Wichtig ist ihr bei der Spielentwicklung das stimmige Ganze, die lebendige Geschichte statt einer starren Mechanik. Ihr Spiel HEXXGARTEN fußt entsprechend auf einer ansprechenden Hintergrundgeschichte und hoher Variabilität des Spielplans. Auf der Suche nach dem Dreihütigen Schleimkrötenhexxling müssen sich die Hexenlehrlinge auf so manche Überraschung einstellen und sich vor allem vor den dreiköpfigen Wächtern hüten.
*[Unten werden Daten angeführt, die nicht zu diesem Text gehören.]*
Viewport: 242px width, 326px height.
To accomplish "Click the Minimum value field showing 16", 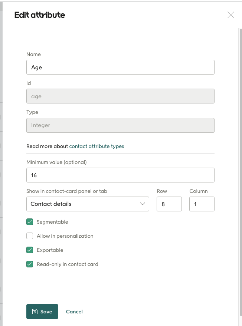I will tap(120, 175).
Richtet sich ihr erstes Spiel eher an die Familie, fordert sie die Aufmerksamkeit und Konzentration von Kindern in VERSPUKT UND ZUGESPERRT. Ihre Suche nach vier Marmeladengläsern spielt sich zwar nur in einem 4×4 Raster ab, wird aber erschwert durch Schlüsselkarten und ein kleines Gespenst. Sie habe viele Talente, meinte die Jury, aber ganz besonders gut gelinge ihr die Verknüpfung von grafischer Gestaltung und Spielidee.

Robert Heller

Den gebürtigen Thüringer Robert Heller, der vor drei Wochen seinen 38. Geburtstag feiern konnte, hat es von der Weißen Elster an den Rhein nach Ingelheim verschlagen. Von dort aus arbeitet er als TV-Autor und Regisseur mit dem Schwerpunkt Dokus und Reportagen. Auch Heller ist „Spieler aus Leidenschaft“ seit seiner Kindheit. Seit 2010 entwickelt er Spiele. Inzwischen hat er insgesamt 36 Brett- und Kartenspiele in der Schublade, so dass die Auswahl für das Göttinger Autorentreffen sicherlich nicht leicht fiel. Entschieden hat er sich letztlich für das Strategiespiel KAMPF DER MAGIER, an dem er schon seit 2010 feilt. Mit HELDEN BRAUCHT DAS LAND greift er das Thema der Superhelden auf.

Der Magierkampf ist ein Duell, das in unterschiedlichen Arenen ausgetragen wird. Leider wissen die Zauberer vor ihrem Wettstreit nichts über die magische Energie der Arenen und müssen ihre Zauber entsprechend anpassen. Das abstrakte Spiel wird als spannender Mehrheitenkampf über Spielfiguren mit drei verschiedenen Wertigkeiten ausgetragen.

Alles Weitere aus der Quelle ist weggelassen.